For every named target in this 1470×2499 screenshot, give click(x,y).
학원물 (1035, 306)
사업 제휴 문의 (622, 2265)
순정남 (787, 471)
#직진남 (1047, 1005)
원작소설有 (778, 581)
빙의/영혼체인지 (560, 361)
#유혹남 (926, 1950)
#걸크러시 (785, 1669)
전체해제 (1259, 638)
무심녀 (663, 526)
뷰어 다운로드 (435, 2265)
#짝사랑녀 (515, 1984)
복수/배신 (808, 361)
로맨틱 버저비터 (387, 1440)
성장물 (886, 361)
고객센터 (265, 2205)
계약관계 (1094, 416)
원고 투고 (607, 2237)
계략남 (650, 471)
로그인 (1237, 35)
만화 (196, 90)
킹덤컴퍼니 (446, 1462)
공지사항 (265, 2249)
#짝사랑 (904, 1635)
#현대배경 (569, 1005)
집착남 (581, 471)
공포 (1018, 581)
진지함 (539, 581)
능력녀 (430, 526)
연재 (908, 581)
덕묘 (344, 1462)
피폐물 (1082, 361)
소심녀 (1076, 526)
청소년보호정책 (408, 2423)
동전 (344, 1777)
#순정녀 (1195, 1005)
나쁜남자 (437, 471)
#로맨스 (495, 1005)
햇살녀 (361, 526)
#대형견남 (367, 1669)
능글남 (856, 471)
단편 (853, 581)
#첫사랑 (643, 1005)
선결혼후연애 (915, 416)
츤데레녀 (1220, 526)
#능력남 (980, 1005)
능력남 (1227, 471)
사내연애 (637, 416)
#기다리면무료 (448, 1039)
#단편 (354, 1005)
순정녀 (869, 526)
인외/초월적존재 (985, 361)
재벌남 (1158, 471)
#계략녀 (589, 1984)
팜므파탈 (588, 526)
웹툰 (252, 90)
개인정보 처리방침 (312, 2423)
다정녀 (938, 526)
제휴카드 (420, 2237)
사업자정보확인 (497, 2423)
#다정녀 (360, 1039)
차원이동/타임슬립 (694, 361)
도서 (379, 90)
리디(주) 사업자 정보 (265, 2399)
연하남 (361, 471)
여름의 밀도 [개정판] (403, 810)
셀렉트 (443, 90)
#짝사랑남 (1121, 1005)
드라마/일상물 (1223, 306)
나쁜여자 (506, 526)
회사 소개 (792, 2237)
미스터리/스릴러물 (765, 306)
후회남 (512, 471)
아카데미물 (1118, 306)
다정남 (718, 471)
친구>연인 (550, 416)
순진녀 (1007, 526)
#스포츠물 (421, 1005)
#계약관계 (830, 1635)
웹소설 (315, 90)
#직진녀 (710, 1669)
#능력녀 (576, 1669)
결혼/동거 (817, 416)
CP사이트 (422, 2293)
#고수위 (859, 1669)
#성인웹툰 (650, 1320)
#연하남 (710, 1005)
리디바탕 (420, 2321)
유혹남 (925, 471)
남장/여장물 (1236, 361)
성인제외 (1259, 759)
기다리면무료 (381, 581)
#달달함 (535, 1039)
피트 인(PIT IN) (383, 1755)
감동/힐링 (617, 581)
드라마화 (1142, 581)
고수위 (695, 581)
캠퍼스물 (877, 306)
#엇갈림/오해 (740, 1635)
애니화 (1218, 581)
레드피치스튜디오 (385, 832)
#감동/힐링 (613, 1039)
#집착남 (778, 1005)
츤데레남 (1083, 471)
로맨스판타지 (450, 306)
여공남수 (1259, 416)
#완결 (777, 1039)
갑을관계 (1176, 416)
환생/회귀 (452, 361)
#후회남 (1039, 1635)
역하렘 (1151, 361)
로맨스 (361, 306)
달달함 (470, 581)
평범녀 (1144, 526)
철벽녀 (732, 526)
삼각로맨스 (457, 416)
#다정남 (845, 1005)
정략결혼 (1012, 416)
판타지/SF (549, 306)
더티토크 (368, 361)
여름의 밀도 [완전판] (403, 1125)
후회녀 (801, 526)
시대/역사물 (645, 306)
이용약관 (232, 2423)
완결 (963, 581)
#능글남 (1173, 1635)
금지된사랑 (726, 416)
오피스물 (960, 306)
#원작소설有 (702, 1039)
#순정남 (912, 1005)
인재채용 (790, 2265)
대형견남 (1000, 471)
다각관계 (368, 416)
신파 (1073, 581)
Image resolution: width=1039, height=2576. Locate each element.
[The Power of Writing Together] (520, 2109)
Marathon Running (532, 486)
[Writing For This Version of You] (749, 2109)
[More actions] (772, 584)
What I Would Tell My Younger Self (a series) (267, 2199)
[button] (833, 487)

------------------------------------------------

What is being asked — The reply should consist solely of the lines above from the one that has "삼각로맨스 (457, 416)" through the one that has "Image resolution: width=1039, height=2576.", reproduced exactly.

Task response —
삼각로맨스 (457, 416)
#다정남 (845, 1005)
정략결혼 (1012, 416)
판타지/SF (549, 306)
더티토크 (368, 361)
여름의 밀도 [완전판] (403, 1125)
후회녀 (801, 526)
시대/역사물 (645, 306)
이용약관 (232, 2423)
완결 (963, 581)
#능글남 (1173, 1635)
금지된사랑 (726, 416)
오피스물 (960, 306)
#원작소설有 (702, 1039)
#순정남 (912, 1005)
인재채용 (790, 2265)
대형견남 (1000, 471)
다각관계 (368, 416)
신파 (1073, 581)
Image resolution: width=1039, height=2576. Locate each element.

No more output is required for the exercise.